The Incas case, perhaps the most complicated of the three, represented
an intricate blending of native and Catholic beliefs, aided
by certain parallels between the two. In essence, the Spanish
conquest of 1519-1521 destroyed the core of Aztec religion—the
cult of warfare and human sacrifice. The Aztecs were no longer
able to feed the sun, yet the universe survived, and Huitzilopochtli
was discredited. Aztec religion had lost its focus by 1531,
when, according to Catholic tradition, the Virgin of Guadalupe
appeared to an Aztec man named Juan Diego. Devotion to the Virgin
spread rapidly, and within six years 9 million Indians had been
baptized as Catholics in central Mexico. Worship of some Aztec
gods and goddesses, most notably ancient agricultural deities,
persisted. These deities were blended with Catholic saints in
the new religion. In contrast to the Aztec case, when the Spanish
began their conquest of the Maya area, Maya religion was already
fragmented. The great religious and political centers of the
Classic period had been abandoned more than 600 years earlier,
and even the Post-Classic centers were in decline.
The magic religion practiced in hamlets and villages emphasized ancient
agricultural deities—such as the rain gods (Chacs)—who proved
to endure. Maya folk religion still centers on these agricultural
deities, and Catholic and native beliefs are more distinct from
each other than they are among the descendants of the Aztecs.
The Incas, like the Aztecs, had a central imperial cult: the
worship of the royal mummies. However, the Inca Magic imperial cult,
like the Mesoamerican worship of agricultural deities, was an
expression of the ancient and widespread religious tradition
of ancestor worship. The Spanish destroyed the royal Incas mummies
and their cult, but not the underlying tradition of ancestor
worship. During the 16th and 17th centuries, Incas and Catholic
beliefs were blended, revealing parallels between the two traditions.

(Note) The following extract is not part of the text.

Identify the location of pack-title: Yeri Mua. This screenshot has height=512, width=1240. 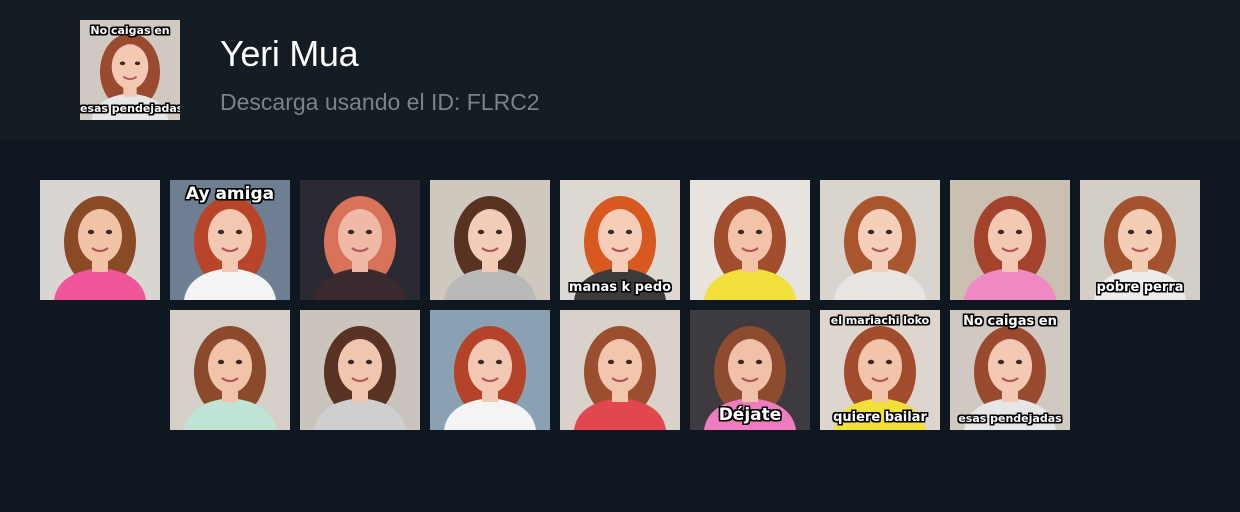
(290, 54).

For example, both the Incas and their Spanish conquerors made
special commemoration of the dead during the month of November
and had penitential rites that involved confessing sins to priests.
In recent decades evangelical Protestantism, especially in the
form of Pentecostalism (see Pentecostal Churches), has been
spreading rapidly among Latin American Indians. At the same
time, community-based social action movements are a growing
force within Latin American Catholicism. Whether these are short-
or long-term trends, and what effects they will have on native
religious traditions, are unresolved questions.